> _Exercise_:
All lines from the opening of the material up to and including the line with "This screenshot has width=806, height=400." should be transcribed exactly, pictures excepted.

((

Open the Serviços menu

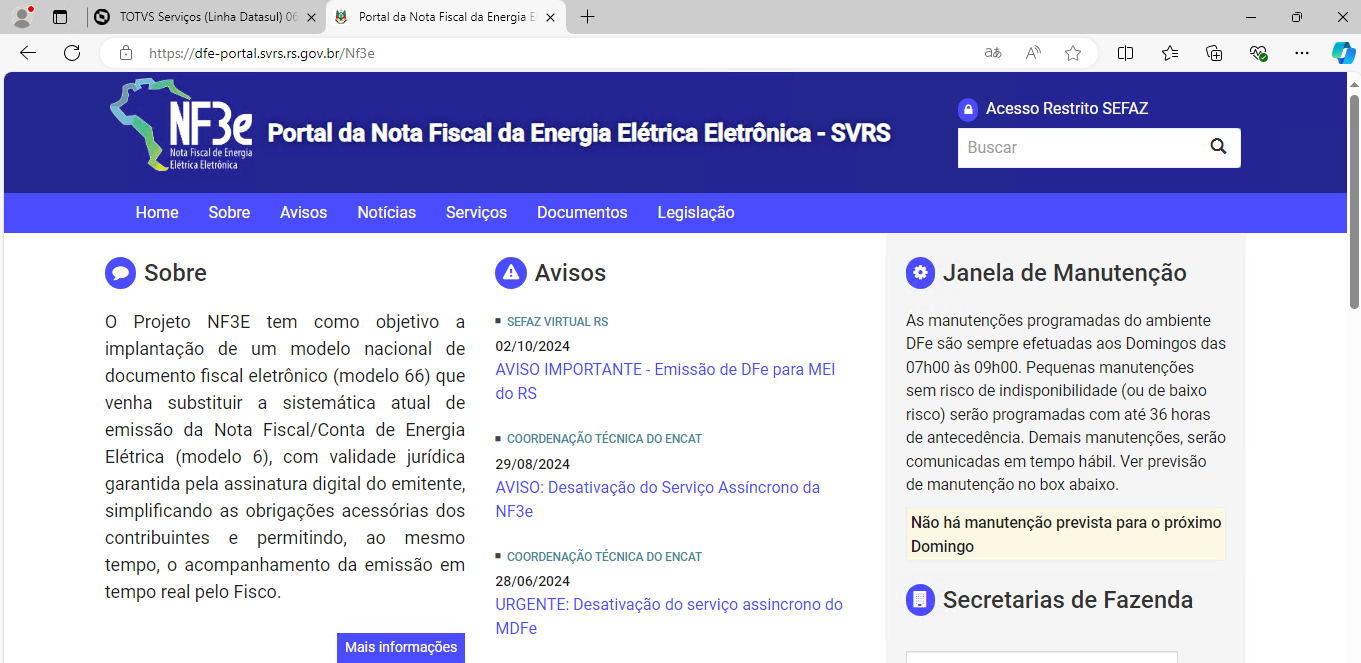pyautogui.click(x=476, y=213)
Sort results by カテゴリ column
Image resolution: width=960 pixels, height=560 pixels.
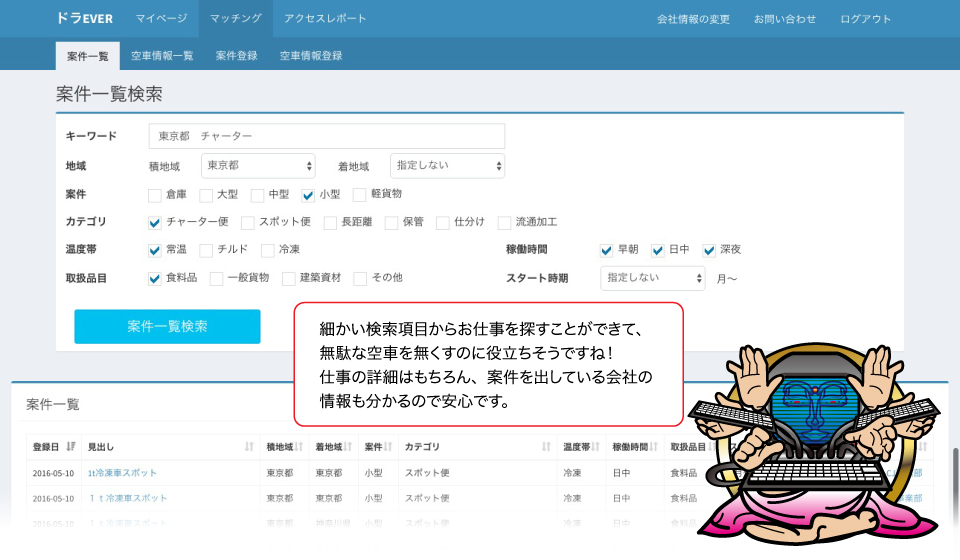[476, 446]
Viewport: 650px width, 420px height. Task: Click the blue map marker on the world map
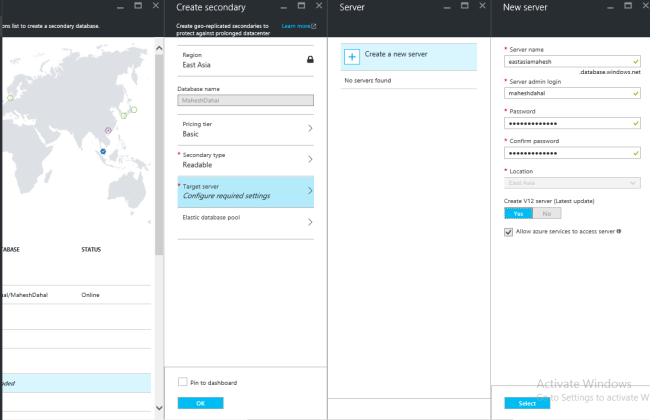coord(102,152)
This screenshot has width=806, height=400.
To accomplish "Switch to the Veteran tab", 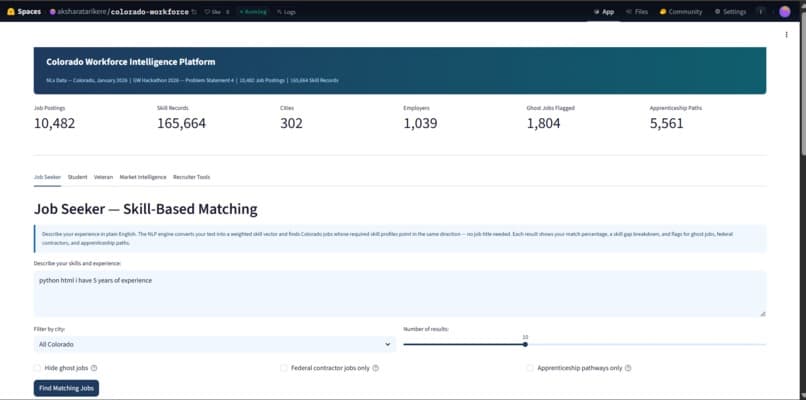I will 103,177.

))

> _Answer space_:
Open the Serviços menu

pyautogui.click(x=476, y=213)
Sort results by カテゴリ column
Image resolution: width=960 pixels, height=560 pixels.
[476, 446]
Viewport: 650px width, 420px height. Task: Click the blue map marker on the world map
coord(102,152)
This screenshot has width=806, height=400.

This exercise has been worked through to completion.